### YOUR GOAL
Collect every line in the entries below that contains the word "Toggle", matching case exactly.
........
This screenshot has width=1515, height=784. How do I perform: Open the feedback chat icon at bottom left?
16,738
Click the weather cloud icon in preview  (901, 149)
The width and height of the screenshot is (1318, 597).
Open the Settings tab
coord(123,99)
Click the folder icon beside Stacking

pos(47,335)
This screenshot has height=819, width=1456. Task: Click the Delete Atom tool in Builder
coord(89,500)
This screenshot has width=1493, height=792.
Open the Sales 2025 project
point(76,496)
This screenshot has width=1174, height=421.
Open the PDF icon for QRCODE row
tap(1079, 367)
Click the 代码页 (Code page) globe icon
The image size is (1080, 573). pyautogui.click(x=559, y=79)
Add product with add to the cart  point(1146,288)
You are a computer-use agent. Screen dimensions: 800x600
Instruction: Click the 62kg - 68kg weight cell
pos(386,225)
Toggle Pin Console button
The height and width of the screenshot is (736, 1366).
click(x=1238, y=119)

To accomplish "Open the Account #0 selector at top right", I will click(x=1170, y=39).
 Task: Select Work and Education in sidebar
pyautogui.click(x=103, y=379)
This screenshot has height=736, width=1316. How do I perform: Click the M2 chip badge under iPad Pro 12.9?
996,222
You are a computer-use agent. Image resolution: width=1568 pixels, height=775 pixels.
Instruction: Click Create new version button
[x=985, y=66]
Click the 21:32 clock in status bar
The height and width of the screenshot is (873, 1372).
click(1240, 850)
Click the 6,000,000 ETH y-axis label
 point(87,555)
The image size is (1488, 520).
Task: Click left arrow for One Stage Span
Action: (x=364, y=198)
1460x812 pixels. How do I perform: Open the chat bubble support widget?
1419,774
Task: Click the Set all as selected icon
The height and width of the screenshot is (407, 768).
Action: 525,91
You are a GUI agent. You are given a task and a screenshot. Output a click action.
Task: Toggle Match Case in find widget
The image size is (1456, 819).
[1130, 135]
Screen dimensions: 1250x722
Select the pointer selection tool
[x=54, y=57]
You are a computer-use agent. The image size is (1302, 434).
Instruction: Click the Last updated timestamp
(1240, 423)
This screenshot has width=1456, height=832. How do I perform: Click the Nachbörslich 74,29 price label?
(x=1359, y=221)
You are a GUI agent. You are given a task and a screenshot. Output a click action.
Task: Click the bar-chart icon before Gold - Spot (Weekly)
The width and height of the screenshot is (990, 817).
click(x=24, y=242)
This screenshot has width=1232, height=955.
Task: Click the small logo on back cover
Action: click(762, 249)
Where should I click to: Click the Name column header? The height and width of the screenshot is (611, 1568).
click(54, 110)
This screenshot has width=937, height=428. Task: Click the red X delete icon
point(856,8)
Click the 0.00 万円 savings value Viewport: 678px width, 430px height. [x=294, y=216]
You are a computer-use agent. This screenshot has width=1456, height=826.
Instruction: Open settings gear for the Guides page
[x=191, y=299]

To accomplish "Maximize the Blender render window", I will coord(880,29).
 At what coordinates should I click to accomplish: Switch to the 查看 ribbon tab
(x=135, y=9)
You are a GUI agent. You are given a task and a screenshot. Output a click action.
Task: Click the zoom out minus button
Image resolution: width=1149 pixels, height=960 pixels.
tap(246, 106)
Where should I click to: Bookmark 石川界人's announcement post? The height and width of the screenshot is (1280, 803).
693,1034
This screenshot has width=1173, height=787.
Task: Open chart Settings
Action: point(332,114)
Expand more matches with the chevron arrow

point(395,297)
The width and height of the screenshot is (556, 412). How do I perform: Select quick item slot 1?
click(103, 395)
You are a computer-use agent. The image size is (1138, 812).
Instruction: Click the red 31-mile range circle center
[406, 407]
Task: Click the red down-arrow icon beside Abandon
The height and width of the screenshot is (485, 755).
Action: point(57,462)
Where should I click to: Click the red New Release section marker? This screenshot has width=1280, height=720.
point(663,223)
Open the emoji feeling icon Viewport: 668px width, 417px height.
........
### RESPONSE TO THIS TASK
Toggle Pin Console button
Task: Toggle Match Case in find widget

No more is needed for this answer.